# Help With ND Elk Hunt!!



## single_shooter (Sep 30, 2006)

I was lucky enough this year to draw a ND Cow Elk Tag for Area E2. I am having trouble with getting information from Landowners and locals. I live in Fargo and I am the Hunting Manager for Sportsmans Warehouse. This time of the year is our busiest time of the year. Taking more than a couple days off at a time is out of the question. I would be happy with any information anyone could give me on where to start looking to fill this tag. Please email me @ [email protected] or call me @ 701-388-6777. I just need some direction on where they might be. Where they could be, or even landowners and locals that would be willing to talk to an outsider.

Thanks,

Shawn Porter


----------



## Sasha and Abby (May 11, 2004)

You might consider scouting a little.

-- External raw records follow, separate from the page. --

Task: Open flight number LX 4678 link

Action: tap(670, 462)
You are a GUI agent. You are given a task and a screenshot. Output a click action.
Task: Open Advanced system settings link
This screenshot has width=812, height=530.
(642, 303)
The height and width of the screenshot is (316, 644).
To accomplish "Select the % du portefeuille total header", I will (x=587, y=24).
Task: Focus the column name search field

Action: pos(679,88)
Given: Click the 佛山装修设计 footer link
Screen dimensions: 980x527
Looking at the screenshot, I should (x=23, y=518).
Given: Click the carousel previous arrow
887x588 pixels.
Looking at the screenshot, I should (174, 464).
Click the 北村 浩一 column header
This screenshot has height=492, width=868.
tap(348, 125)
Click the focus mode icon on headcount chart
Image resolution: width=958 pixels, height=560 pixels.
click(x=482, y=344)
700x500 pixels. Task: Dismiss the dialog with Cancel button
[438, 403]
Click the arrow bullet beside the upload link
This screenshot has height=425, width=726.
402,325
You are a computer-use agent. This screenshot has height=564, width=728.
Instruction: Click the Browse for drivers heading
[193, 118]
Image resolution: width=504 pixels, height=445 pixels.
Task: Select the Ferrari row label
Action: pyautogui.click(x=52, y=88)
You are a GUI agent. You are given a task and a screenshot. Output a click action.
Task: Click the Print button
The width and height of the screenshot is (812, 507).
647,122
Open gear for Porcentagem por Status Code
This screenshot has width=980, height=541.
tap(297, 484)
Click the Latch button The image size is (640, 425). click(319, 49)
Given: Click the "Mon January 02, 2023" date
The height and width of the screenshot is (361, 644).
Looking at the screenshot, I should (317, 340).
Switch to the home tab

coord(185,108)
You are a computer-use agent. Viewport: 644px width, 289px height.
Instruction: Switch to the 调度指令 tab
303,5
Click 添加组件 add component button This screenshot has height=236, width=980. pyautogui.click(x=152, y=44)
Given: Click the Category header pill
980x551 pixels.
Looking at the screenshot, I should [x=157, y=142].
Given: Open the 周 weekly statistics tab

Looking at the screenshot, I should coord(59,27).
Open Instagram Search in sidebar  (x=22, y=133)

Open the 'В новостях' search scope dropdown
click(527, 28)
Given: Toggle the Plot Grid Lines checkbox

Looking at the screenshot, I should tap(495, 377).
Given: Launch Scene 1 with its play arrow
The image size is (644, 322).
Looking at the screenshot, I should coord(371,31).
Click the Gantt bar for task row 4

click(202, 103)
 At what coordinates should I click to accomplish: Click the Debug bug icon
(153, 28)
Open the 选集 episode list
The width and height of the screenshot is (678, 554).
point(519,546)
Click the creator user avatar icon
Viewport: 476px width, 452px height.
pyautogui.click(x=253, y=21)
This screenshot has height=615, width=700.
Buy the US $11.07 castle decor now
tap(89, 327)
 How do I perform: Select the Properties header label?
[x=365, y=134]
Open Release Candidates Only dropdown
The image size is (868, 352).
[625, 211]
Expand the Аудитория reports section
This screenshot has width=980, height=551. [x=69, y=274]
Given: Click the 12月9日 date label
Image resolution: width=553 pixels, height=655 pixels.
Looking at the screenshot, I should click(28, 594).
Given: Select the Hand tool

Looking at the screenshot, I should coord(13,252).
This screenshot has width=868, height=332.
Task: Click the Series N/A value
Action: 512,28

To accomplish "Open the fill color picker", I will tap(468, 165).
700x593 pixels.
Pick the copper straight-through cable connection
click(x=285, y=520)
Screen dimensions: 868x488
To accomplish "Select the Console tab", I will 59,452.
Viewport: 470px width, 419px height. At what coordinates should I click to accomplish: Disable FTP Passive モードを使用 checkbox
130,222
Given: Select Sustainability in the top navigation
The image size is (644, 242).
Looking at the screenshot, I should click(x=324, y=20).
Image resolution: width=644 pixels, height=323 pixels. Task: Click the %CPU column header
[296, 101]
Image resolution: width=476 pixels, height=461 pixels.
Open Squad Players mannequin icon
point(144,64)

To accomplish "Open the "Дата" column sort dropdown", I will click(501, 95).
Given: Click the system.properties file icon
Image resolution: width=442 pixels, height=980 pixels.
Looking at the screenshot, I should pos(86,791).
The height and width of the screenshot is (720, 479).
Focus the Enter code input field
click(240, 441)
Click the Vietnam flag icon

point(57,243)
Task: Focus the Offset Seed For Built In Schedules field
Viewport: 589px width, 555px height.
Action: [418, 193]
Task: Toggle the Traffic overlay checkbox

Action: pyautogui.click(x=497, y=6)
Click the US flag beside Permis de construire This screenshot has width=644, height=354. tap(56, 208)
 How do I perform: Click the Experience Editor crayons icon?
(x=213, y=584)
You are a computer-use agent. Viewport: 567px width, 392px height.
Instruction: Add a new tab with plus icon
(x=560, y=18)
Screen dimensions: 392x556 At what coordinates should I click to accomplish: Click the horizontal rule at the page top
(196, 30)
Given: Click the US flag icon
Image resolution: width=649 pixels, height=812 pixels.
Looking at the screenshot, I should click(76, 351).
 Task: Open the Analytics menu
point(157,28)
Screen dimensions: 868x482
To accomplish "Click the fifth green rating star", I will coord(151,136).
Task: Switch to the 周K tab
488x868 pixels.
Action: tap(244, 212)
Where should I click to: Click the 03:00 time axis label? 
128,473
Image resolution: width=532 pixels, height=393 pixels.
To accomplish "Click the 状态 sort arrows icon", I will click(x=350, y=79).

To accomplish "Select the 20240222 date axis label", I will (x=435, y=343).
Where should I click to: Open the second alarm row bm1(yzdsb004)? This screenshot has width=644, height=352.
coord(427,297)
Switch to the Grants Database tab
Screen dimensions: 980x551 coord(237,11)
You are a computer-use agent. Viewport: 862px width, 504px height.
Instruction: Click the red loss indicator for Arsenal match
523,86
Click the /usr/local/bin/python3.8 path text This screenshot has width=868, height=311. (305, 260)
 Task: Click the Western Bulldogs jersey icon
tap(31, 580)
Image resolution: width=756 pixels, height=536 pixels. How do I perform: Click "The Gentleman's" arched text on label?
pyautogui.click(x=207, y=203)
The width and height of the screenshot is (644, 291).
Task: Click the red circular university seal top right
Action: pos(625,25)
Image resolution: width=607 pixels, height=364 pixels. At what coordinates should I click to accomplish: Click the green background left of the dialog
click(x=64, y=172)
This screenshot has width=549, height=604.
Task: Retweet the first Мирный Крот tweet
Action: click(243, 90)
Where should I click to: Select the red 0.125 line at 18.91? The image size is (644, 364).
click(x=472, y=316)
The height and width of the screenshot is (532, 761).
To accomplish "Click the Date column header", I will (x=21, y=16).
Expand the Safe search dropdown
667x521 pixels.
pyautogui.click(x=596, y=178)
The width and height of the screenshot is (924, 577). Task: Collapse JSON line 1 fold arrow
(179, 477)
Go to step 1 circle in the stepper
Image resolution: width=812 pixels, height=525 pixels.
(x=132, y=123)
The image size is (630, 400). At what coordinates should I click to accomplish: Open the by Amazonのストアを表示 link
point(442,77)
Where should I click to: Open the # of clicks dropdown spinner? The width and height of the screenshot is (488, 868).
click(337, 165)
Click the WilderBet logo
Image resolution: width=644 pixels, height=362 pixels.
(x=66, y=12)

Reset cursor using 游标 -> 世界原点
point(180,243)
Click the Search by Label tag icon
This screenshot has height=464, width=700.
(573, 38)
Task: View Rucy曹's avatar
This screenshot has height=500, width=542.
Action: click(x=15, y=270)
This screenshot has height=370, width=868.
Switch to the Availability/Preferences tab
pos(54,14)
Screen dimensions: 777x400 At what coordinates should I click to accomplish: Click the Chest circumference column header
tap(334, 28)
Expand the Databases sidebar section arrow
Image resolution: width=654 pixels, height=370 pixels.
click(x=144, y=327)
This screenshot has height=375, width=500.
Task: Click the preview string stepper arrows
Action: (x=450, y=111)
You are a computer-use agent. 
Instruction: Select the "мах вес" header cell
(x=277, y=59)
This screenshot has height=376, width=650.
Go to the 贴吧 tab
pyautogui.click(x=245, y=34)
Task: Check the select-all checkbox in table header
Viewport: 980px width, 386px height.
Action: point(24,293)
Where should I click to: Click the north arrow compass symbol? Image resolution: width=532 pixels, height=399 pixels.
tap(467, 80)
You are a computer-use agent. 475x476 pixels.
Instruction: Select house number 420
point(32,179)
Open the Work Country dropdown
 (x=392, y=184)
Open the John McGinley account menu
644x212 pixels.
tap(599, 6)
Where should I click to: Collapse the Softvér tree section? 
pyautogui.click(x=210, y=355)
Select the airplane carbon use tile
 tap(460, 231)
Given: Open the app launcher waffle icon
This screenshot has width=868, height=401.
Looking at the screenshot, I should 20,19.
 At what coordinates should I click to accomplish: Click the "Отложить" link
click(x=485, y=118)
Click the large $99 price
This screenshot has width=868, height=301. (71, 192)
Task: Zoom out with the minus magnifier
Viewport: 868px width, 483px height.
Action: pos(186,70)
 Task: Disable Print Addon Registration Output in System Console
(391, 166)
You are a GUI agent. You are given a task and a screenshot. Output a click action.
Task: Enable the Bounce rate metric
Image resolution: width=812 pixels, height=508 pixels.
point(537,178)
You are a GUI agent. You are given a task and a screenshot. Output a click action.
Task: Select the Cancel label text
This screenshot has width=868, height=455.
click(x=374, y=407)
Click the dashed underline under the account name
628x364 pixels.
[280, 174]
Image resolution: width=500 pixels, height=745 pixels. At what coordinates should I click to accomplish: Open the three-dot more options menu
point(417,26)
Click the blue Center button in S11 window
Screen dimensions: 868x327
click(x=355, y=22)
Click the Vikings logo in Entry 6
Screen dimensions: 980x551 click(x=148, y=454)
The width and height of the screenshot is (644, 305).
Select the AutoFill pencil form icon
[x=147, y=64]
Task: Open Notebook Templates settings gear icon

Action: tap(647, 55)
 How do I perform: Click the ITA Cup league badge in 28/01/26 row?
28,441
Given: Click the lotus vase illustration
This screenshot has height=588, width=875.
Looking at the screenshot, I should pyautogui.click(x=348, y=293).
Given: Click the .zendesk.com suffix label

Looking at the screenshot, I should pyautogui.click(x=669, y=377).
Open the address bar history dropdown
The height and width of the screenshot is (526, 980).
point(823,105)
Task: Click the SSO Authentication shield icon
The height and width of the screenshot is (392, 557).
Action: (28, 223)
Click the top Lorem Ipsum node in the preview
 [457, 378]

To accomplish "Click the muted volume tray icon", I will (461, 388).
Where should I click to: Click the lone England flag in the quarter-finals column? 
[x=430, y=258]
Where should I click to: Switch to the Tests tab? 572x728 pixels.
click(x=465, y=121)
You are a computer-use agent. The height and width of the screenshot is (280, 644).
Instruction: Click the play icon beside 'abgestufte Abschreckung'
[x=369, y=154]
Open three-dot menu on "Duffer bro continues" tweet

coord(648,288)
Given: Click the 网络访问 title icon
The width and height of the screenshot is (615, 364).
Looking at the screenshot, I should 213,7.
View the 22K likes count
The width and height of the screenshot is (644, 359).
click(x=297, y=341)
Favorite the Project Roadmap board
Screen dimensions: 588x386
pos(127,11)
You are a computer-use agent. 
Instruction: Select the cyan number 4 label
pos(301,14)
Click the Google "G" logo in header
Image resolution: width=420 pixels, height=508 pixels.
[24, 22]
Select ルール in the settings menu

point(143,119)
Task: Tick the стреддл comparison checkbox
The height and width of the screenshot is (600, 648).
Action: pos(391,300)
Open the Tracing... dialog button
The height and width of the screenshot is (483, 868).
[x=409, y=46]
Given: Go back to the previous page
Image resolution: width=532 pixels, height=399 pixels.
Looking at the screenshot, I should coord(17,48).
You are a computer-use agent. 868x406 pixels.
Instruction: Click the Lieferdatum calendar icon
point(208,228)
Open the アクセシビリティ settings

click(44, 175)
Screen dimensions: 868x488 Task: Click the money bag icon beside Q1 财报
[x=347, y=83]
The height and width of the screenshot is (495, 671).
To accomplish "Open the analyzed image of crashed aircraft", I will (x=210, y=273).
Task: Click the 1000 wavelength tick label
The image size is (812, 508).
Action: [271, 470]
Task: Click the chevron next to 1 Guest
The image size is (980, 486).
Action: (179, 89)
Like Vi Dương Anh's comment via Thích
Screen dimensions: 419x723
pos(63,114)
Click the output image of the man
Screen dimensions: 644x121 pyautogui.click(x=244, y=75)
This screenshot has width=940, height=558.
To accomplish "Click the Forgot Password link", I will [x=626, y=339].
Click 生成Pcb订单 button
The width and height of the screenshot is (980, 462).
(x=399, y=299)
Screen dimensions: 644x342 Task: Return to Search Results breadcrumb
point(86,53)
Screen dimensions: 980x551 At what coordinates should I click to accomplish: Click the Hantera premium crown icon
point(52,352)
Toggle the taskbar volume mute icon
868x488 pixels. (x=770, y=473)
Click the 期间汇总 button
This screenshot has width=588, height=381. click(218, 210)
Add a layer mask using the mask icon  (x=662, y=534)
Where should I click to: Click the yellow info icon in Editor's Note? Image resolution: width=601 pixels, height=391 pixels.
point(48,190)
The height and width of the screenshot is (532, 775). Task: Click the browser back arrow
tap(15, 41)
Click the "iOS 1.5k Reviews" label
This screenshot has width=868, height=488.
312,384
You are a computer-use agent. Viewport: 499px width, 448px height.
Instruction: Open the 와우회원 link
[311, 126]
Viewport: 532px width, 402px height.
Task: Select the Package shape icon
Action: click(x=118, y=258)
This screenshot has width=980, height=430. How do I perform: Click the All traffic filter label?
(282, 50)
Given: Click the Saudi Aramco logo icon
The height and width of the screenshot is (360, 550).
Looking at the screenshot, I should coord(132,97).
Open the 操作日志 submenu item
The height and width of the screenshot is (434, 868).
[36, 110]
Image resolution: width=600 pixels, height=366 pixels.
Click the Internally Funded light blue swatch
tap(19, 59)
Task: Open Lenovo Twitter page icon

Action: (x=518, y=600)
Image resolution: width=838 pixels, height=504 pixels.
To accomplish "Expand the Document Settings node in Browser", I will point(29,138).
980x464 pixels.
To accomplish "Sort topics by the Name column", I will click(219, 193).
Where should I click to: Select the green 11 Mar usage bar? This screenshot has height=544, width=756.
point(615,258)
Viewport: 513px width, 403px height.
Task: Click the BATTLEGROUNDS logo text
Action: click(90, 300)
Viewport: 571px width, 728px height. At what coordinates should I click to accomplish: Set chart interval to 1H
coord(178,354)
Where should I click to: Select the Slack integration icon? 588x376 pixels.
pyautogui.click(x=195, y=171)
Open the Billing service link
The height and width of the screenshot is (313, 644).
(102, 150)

Or you can hire an outfitter who will do the work for you...


----------



## Nate (Sep 11, 2003)

I live in West Fargo and had an ND elk tag in E1 (NE corner of the state) 2 years ago, and I can tell you from personal experience that you are going to have to put some hard work into it. You put in for a elk tag and drew one, now you have a responsibility to uphold. If you are having trouble getting info from landowners and locals, then you are not trying hard enough. Many people would love to have the elk tag that you got in the mail, and those people would be willing to do whatever it takes timewise to get an elk. I hunted a total of 13 days, and saw 2 Elk. Luckily I tagged one. If you put in the time and effort to meet landowners and locals, you will find a place to hunt. As in E1, I am sure alot of the landowners have had gratis tags in the past, and can give you info, as they are experienced Elk hunters. Your comment about being so busy at work makes me wonder if you should have put in for a tag in the first place if you do not have the time to dedicate to this hunt. This is a once in a lifetime tag if you are not a gratis tag holder. Try harder......


----------



## deuce (Sep 29, 2006)

contact robert kleeman of killdeer. he put me on elk a couple years ago and my buddy shot one on his property last year. best of luck to ya.


----------



## Nate (Sep 11, 2003)

Can you get a list of contacts from the state for the Killdeer area? Seems to me that elk hunters in the past were put in contact with landowners with "problem" elk.


----------